Они строили в песочнице крепость и делали под нее подкопы с разных сторон. Сверху песок был сухой, теплый, приятно было набирать полные пригоршни и высыпать через узенькую щелочку между ладонями, глубина уже по-осеннему дышала холодом. Стоя на четвереньках, как собачата, они выгребали песок обеими руками, он был сырой и тяжелый, неживой. Шелестели тронутые чистой желтизной листья тополей и молодых тогда кленов, школу обстраивали лесами, рядом жгли мусор.
Он чувствовал, что на него смотрят. Не отвлекаясь от крепости, обернулся, но никого не увидел. Почему-то подумал об альбоме с фотографиями, который лежал дома на этажерке. В нем была одна фотография необычного, светло-коричневого цвета, очень старая. Максим любил ее разглядывать: сосновая аллея, освещенная вечерним солнцем, по ней на велосипеде едет девочка в длинном белом платье, в широкополой шляпе. Это бабушка еще до революции. Он никогда ее не видел и поэтому представлял такой, как на фотографии – даже младше его сестры.

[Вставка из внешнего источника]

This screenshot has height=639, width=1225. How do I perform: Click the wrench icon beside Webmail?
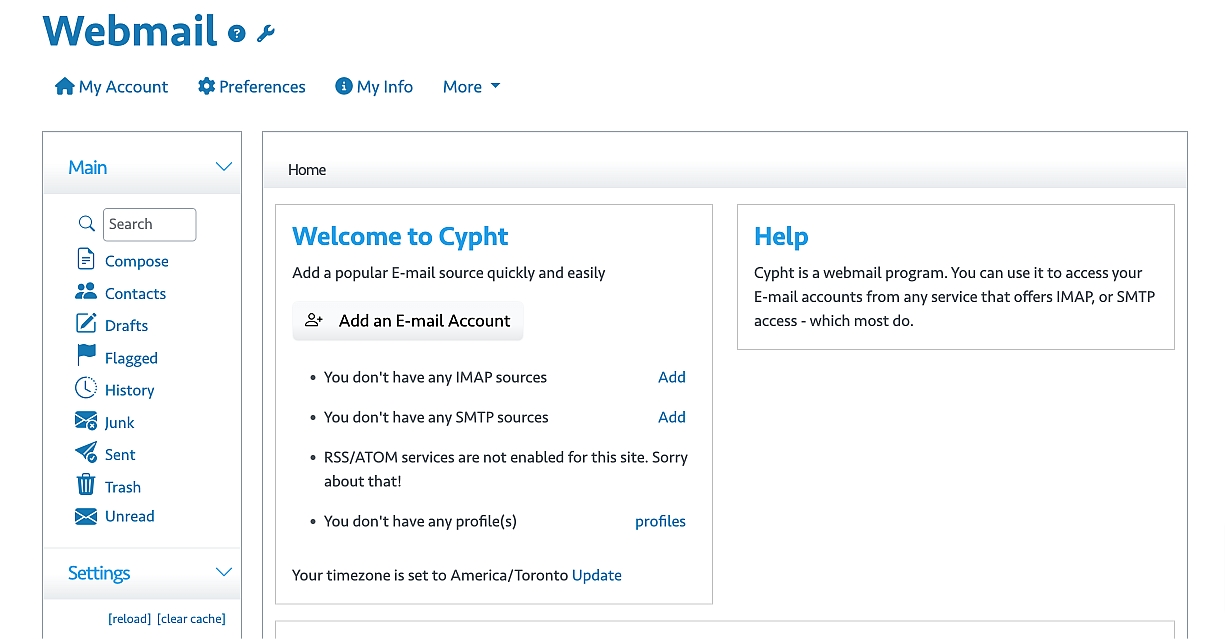(265, 34)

Максим снова обернулся и увидел маленькую старушку, которую сначала не заметил; она смотрела на него. Рядом стояли черный маленький фанерный чемодан, перевязанный веревками, и корзина. Максим увлекся подкопом под крепость, старушка подошла к воспитательнице, та громко крикнула, что к Горычеву пришли.
Они сидели на скамейке возле подъезда, ждали, когда вернется с работы мама. Максим ел огромную, как дыня, сочную грушу, а бабушка смотрела на него глазами, полными слез...
Войдя в квартиру, она открыла дверь в туалет и упала в обморок, потому что на стене висел вырезанный из «Огонька» и прикнопленный отцом портрет самого товарища Сталина в мундире генералиссимуса.
Она уже несколько лет жила в Светловодове (за 101-м километром от Москвы, где ей разрешили поселиться). Летом с ней жил Максим. В субботу вечером приезжали родители, часто с друзьями. Было много городской еды, было шумно, играли в настольный теннис, все вместе мыли машину, допоздна пили на террасе чай с клубничным вареньем (у бабушки всегда, сколько Максим ее помнил, было очень вкусное клубничное варенье). А в понедельник рано утром родители уезжали, они с бабушкой оставались вдвоем.
Она любила лес, знала названия трав, цветов, бабочек. После ночного дождя пахло теплой, устланной вереском и сосновыми иголками землей, лес был полон голубого солнечного дыма. Они шли по тропинке, и под ногами хлюпала светлая вода, задержавшаяся в траве, с ветвей падали тяжелые блестящие капли. Виднелись крепкие шляпки сыроежек, розовые и бледно-серые, но Максим с бабушкой не обращали на них внимания. Они шли за карьер, где можно было набрать полную корзину белых и подосиновиков. Метров двести нужно было идти по широкой ржавой трубе, впереди шла бабушка, потому что Максим боялся греющихся на солнце ужей.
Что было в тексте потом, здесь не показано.